The e-commerce kings: (L to R) Amazon India head Amit Agarwal, Amazon founder Jeff Bezos, Flipkart co-founders Sachin Bansal and Binny Bansal
  • The Indian e-commerce market has become a two-horse race with Flipkart and Amazon. More importantly, Softbank and Alibaba have emerged as major players in the entire retail ecosystem. The Indian e-commerce space has in effect become a proxy battleground for the Americans-Chinese-Japanese.
  • Chinese investors in Indian startups and funds came of age. Alibaba, Tencent, Fosun, Shunwei, ZDream, Cybercarrier, and many others have invested upwards of $1 billion. The Japanese and Koreans too have emerged as players in the Indian startup ecosystem. A big change from the time when only Western firms saw India as an attractive opportunity.

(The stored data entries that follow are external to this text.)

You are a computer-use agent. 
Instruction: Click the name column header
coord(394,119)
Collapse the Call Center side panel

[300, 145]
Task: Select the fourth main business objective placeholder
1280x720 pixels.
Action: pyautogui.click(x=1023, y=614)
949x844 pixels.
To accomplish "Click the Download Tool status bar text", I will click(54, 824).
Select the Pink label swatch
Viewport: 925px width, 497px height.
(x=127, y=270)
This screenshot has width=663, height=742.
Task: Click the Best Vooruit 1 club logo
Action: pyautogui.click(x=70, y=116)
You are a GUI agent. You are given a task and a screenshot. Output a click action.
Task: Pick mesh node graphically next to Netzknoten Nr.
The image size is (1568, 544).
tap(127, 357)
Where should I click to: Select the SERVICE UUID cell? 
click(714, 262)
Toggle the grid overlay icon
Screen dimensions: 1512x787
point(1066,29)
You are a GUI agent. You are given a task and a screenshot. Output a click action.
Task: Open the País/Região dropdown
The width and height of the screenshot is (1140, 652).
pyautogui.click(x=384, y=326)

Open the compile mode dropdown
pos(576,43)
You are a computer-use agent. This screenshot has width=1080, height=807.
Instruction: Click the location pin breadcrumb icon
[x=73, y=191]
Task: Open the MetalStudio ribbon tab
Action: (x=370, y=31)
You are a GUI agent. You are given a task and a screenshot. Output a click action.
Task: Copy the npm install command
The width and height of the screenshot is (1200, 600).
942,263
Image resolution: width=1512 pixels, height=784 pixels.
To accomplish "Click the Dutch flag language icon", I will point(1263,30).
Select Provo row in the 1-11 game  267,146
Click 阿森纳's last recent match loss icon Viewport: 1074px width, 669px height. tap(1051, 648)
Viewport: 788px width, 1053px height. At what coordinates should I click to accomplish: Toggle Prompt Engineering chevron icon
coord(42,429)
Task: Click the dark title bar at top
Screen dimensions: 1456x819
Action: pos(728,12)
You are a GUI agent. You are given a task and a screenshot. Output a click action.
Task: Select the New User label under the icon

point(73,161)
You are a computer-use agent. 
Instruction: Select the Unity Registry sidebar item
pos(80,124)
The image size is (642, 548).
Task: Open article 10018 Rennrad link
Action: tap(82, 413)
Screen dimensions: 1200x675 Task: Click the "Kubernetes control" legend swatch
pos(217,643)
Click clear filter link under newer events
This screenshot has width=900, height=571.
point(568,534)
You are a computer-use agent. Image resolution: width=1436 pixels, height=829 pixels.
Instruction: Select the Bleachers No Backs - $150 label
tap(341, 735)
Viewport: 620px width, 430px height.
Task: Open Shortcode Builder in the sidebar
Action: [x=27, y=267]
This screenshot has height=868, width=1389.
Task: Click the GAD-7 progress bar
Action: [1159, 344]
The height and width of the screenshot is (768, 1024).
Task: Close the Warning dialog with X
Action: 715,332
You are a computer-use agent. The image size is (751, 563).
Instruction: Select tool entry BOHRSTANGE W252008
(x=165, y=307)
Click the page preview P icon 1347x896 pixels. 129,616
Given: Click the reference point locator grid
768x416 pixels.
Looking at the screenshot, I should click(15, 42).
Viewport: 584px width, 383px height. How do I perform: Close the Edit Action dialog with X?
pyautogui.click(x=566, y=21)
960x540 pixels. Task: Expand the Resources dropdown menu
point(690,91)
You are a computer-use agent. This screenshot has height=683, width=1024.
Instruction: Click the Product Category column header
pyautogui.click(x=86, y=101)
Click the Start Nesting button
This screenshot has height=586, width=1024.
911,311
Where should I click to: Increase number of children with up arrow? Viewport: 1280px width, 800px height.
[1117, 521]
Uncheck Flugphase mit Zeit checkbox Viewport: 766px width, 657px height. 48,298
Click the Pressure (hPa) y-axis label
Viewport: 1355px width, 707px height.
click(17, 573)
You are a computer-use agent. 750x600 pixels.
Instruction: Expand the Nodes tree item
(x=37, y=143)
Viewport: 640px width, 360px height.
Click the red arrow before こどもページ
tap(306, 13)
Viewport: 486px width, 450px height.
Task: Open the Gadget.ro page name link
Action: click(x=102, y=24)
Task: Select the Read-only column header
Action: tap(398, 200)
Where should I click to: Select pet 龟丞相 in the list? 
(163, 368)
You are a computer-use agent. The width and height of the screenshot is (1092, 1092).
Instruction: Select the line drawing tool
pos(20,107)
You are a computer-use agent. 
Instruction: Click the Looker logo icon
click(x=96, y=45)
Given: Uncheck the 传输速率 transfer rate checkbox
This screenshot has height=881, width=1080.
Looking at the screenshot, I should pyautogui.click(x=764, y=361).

  • Indian startups are solving problems for India, in India. Logistics, cold-chains, renewables, healthcare, agri-tech are the areas of operation for innovative startups. The GST regime will make more of India accessible to startups by way of simplifying taxes and logistics. Technology platforms like YouTube have resulted in the coming-of-age of a slate of Indian entertainment oriented startups for Indians. The copy-cat wannabe startup that looked overseas for inspiration is on a rapid decline.
  • Indian investors – PSUs, family offices, corporations – are slowly but surely investing in VC funds and in startups. This can only be good news as more and more local sources of capital become accessible to local entrepreneurs chasing local opportunities.
The Startup India Standup India initiative launched in 2016 has opened doors for many startups in 2017.
  • There has been a sense of emotional and business maturity of startups all-around. Entrepreneurs and investors have realised that the function of a startup is to build a great business that creates value for all. The slowing of funding, the due-diligence, the focus on business milestones and so on are great for ensuring disciplined and focussed execution.

The above shortlist isn’t intended to suggest that there are no problems or challenges. There are still a significant number of issues that need serious consideration and resolution – bureaucracy, taxation, exits, to name a few.

(Disclaimer: The views and opinions expressed in this article are those of the author and do not necessarily reflect the views of YourStory.)